For all of Scott Morrison’s upbeat response to the December quarter figures, it suggests he is hiding what should be some concern for what lies ahead. Preparing the May budget is underway and future projections about private sector investment should be critical to the bottom line.
However, given Treasury’s past record of inaccuracies, one can’t have much confidence in the figures they will produce. Economist Bill Mitchell says, “The negative growth in private investment means that potential output in Australia and future growth rates will be lower than otherwise. Again, not a positive sign.”
The temptation to pad the budget figures ahead of a general election, perhaps a double dissolution election in July, will be strong. But if that deceitful option is taken, it will not hide the fact that we are currently in an income recession.
Bill Mitchell warns, “Real net national disposable income fell by a further 0.1 per cent over the quarter and 1.1 per cent over the last year.
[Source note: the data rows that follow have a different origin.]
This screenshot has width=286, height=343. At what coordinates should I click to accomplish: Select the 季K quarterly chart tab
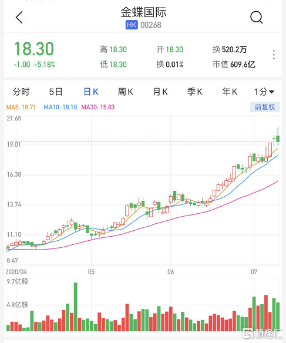click(195, 92)
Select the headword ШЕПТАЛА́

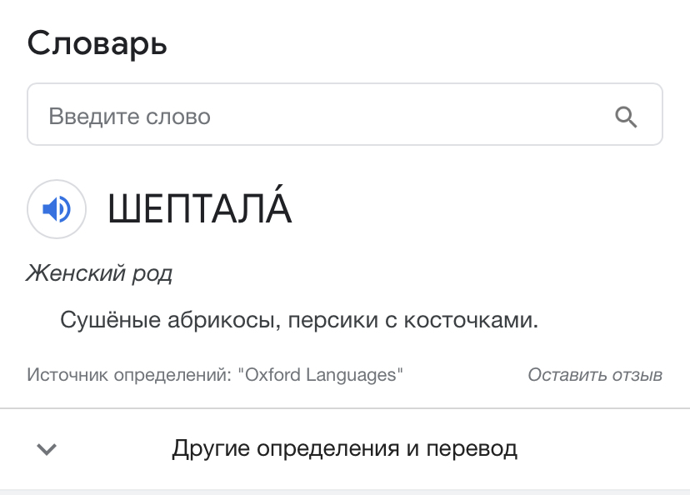click(200, 208)
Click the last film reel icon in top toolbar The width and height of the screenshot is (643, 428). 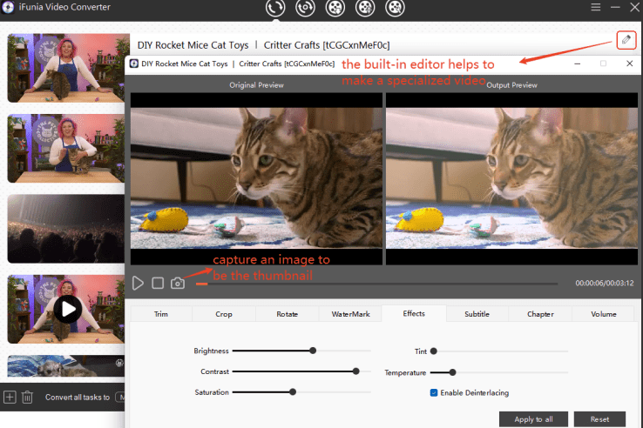pos(395,9)
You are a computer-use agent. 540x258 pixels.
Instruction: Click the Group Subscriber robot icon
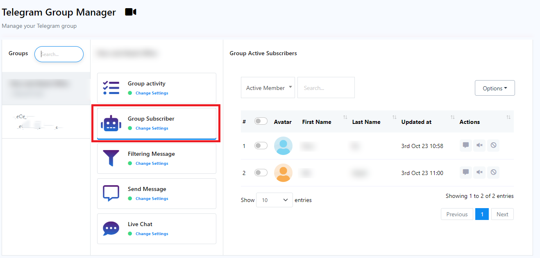[111, 123]
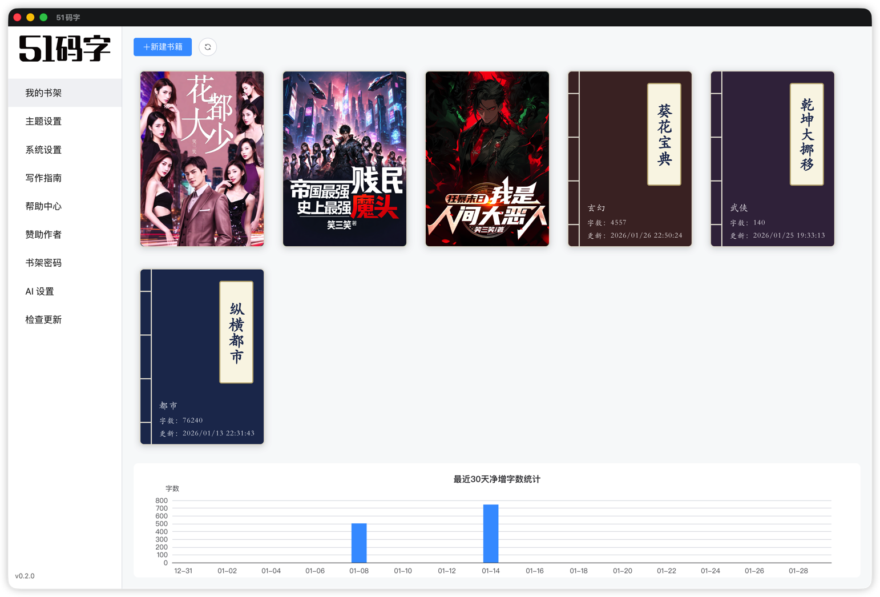
Task: Click 检查更新 to check for updates
Action: (43, 319)
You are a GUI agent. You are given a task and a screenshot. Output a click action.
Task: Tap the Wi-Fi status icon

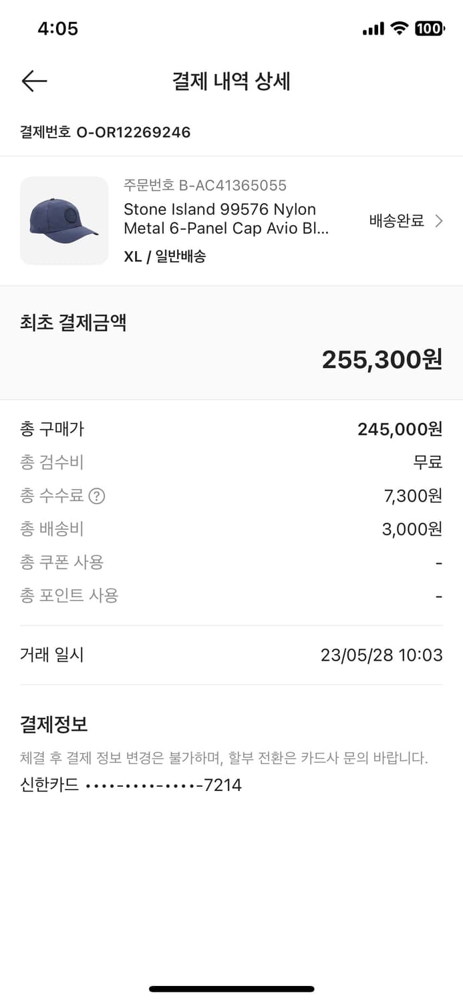[400, 28]
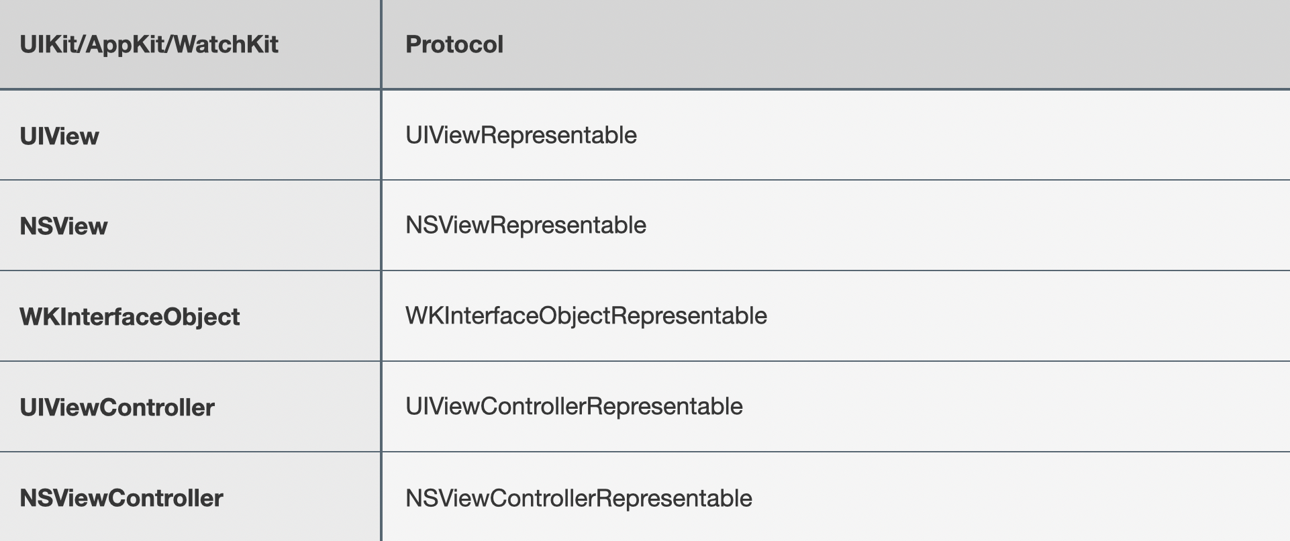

The data continues to confirm that Australia faces a very uncertain outlook and with the annual fiscal statement coming up – now is not the time to be cutting net public spending.”
If the government plans to go to an election on the strength of a deliberately constructed May fiscal statement (budget), that projects less than honest forward estimates, they will be shooting themselves in the foot.
It may buy them the 2016 election, but the state of the economy will deteriorate progressively over the next two years such that chronic unemployment will be far worse than now and we will see a significant decline in our GDP.
This is the price we will pay for re-electing a government that does not know how to restore a failing economy, whose only interest is in being re-elected and who will stop at nothing to achieve that end.
Is this what we want?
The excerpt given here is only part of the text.